Sunday, May 17, 2009

Day One

Dear people who think my child is ready to give up his nap,

I am entertaining the idea, though I know for a fact that he is not ready, as evidenced by the fit-throwing that commences around 5pm each day that he does not take a nap. Further proof is in the inability to go to sleep that night and the early early early waking the next morning.

However.

I am going to give something new a whirl as my mom and I were toying with the idea that this could be related to Pigpen learning new skills and getting an increasing amount of both my attention and Piglet's toys.


Therefore.

For one week, I am going to try to not make him nap. Meaning, that I put several quiet toys in his room, lifted the "You must stay in your bed" rule and cheerfully deemed the naptime "Quiet Time". He was elated.

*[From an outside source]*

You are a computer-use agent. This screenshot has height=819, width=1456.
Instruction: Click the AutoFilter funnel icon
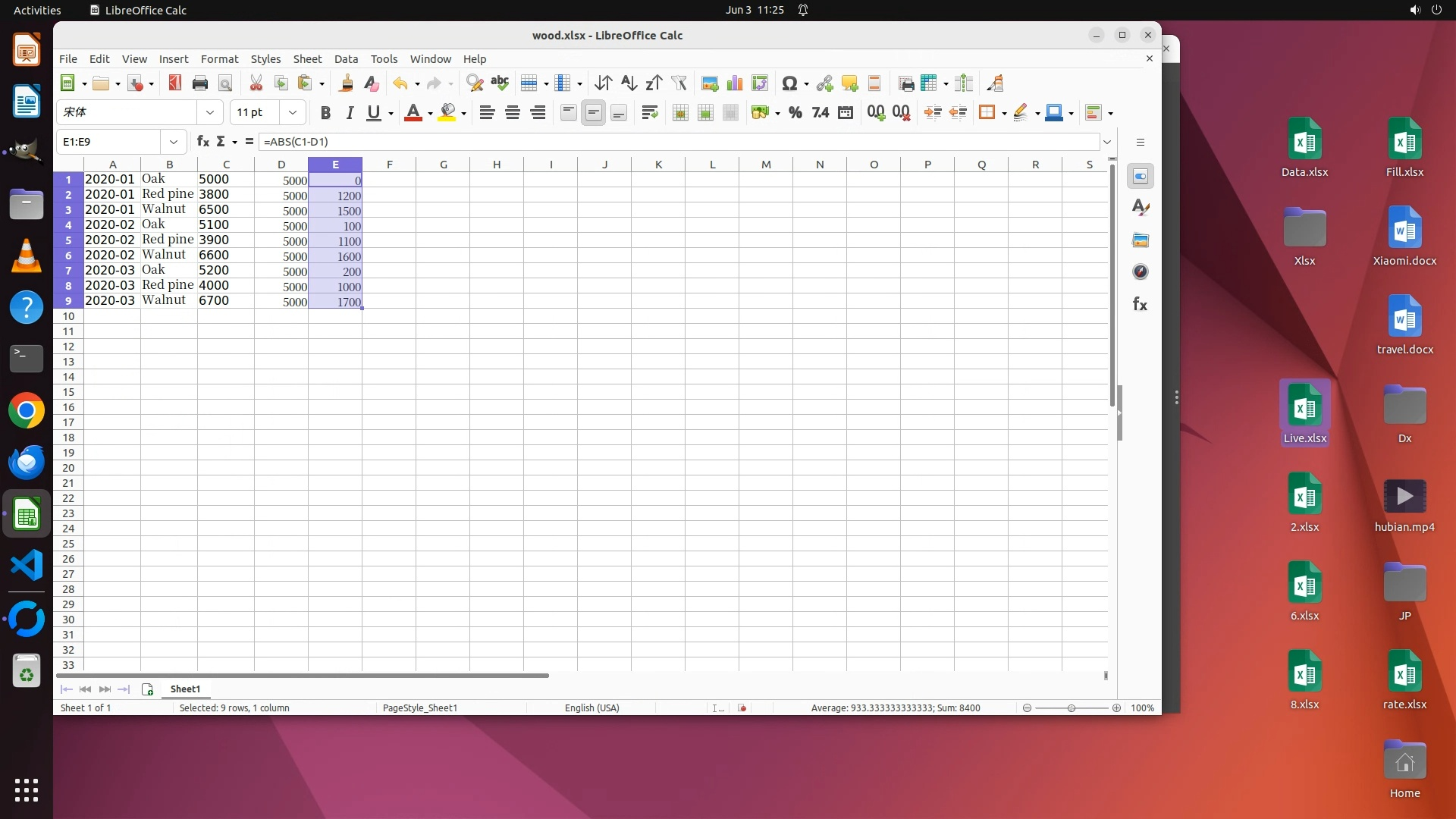tap(679, 83)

He stayed in his room playing with his toys for two hours with only one injury when he somehow fell off of his bed and onto his head. He's fine. Of course at the end of this time period when released from his room, he was cranky, tired, and mean to Pigpen until bedtime.

So, he had dinner, bath, and ten minutes of Cars and off to bed he went. When Piglet is tired, he promptly gets overtired, and does not sleep. So, within ten minutes I went up to check on him and there he was in all of his glory. By this, I mean that he was buck naked and crouched on his dresser top with his tail sticking up in the air, spitting onto the furniture. He had accumulated a small puddle of spit.

"I puked!" he exclaimed gleefully, unaware of his obvious nudity. "Puked" has been the word of the week since Gus puked up the contents of his stomach in the yard one day and proceeded to gobble it all back up, lest he waste some precious dog food. Piglet was fascinated and grossed out and can't stop using the word puke.

"You did not puke," I said firmly. "You spit on your dresser which is really gross." I re-dressed him and put him to bed, crying because I wiped up the "puke" that he had worked so hard to produce.

"I need medicine!" he cried pathetically. "I need teething tablets!"

"You have all of your teeth. I don't think that will be necessary. Why don't you try going to sleep or there will be no toys during quiet time tomorrow." I glowered threateningly.

"I want toys," he said. And lay down. And perhaps went to sleep. It is eerily quiet up there. I will report back on the experiment tomorrow if I survive it.